Task ▸ Rewrite the records below, changing each "Instruction" to "Command" and keeping every other line identical.
— BEGIN —
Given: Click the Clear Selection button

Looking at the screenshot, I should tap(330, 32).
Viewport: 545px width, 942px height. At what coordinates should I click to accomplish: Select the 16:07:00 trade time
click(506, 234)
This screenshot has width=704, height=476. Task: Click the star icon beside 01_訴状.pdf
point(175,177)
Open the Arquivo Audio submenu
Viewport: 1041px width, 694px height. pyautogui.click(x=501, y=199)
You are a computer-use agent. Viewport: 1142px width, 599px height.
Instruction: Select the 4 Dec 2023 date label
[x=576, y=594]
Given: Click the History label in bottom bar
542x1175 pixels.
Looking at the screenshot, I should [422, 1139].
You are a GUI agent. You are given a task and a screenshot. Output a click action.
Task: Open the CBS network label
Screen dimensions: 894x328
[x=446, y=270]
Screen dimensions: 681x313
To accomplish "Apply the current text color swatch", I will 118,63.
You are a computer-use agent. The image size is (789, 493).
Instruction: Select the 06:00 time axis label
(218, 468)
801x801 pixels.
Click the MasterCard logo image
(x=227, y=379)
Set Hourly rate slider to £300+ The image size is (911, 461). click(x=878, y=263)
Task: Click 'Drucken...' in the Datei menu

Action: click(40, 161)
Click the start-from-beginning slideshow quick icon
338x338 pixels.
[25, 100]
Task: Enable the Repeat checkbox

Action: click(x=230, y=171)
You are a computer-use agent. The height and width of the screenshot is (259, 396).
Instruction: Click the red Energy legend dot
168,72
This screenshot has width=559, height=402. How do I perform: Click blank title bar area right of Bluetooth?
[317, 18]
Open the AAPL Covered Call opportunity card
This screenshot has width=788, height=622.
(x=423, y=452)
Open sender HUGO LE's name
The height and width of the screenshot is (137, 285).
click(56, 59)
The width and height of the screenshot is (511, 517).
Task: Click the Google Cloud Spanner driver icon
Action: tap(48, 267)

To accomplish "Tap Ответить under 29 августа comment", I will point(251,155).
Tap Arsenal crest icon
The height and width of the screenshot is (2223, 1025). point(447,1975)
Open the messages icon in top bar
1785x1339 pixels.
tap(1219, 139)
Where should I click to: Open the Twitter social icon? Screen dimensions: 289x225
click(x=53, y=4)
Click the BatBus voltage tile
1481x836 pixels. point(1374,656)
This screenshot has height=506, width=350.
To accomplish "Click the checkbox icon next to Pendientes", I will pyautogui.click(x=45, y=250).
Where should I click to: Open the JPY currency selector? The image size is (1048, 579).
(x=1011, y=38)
— END —
Written reply ▸
Given: Click the Clear Selection button

Looking at the screenshot, I should tap(330, 32).
Viewport: 545px width, 942px height. At what coordinates should I click to accomplish: Select the 16:07:00 trade time
click(506, 234)
This screenshot has width=704, height=476. Task: Click the star icon beside 01_訴状.pdf
point(175,177)
Open the Arquivo Audio submenu
Viewport: 1041px width, 694px height. pyautogui.click(x=501, y=199)
You are a computer-use agent. Viewport: 1142px width, 599px height.
Command: Select the 4 Dec 2023 date label
[x=576, y=594]
Given: Click the History label in bottom bar
542x1175 pixels.
Looking at the screenshot, I should [422, 1139].
You are a GUI agent. You are given a task and a screenshot. Output a click action.
Task: Open the CBS network label
Screen dimensions: 894x328
[x=446, y=270]
Screen dimensions: 681x313
To accomplish "Apply the current text color swatch", I will 118,63.
You are a computer-use agent. The image size is (789, 493).
Command: Select the 06:00 time axis label
(218, 468)
801x801 pixels.
Click the MasterCard logo image
(x=227, y=379)
Set Hourly rate slider to £300+ The image size is (911, 461). click(x=878, y=263)
Task: Click 'Drucken...' in the Datei menu

Action: click(40, 161)
Click the start-from-beginning slideshow quick icon
338x338 pixels.
[25, 100]
Task: Enable the Repeat checkbox

Action: click(x=230, y=171)
You are a computer-use agent. The height and width of the screenshot is (259, 396).
Command: Click the red Energy legend dot
168,72
This screenshot has width=559, height=402. How do I perform: Click blank title bar area right of Bluetooth?
[317, 18]
Open the AAPL Covered Call opportunity card
This screenshot has width=788, height=622.
(x=423, y=452)
Open sender HUGO LE's name
The height and width of the screenshot is (137, 285).
click(56, 59)
The width and height of the screenshot is (511, 517).
Task: Click the Google Cloud Spanner driver icon
Action: tap(48, 267)

To accomplish "Tap Ответить under 29 августа comment", I will point(251,155).
Tap Arsenal crest icon
The height and width of the screenshot is (2223, 1025). point(447,1975)
Open the messages icon in top bar
1785x1339 pixels.
tap(1219, 139)
Where should I click to: Open the Twitter social icon? Screen dimensions: 289x225
click(x=53, y=4)
Click the BatBus voltage tile
1481x836 pixels. point(1374,656)
This screenshot has height=506, width=350.
To accomplish "Click the checkbox icon next to Pendientes", I will pyautogui.click(x=45, y=250).
Where should I click to: Open the JPY currency selector? The image size is (1048, 579).
(x=1011, y=38)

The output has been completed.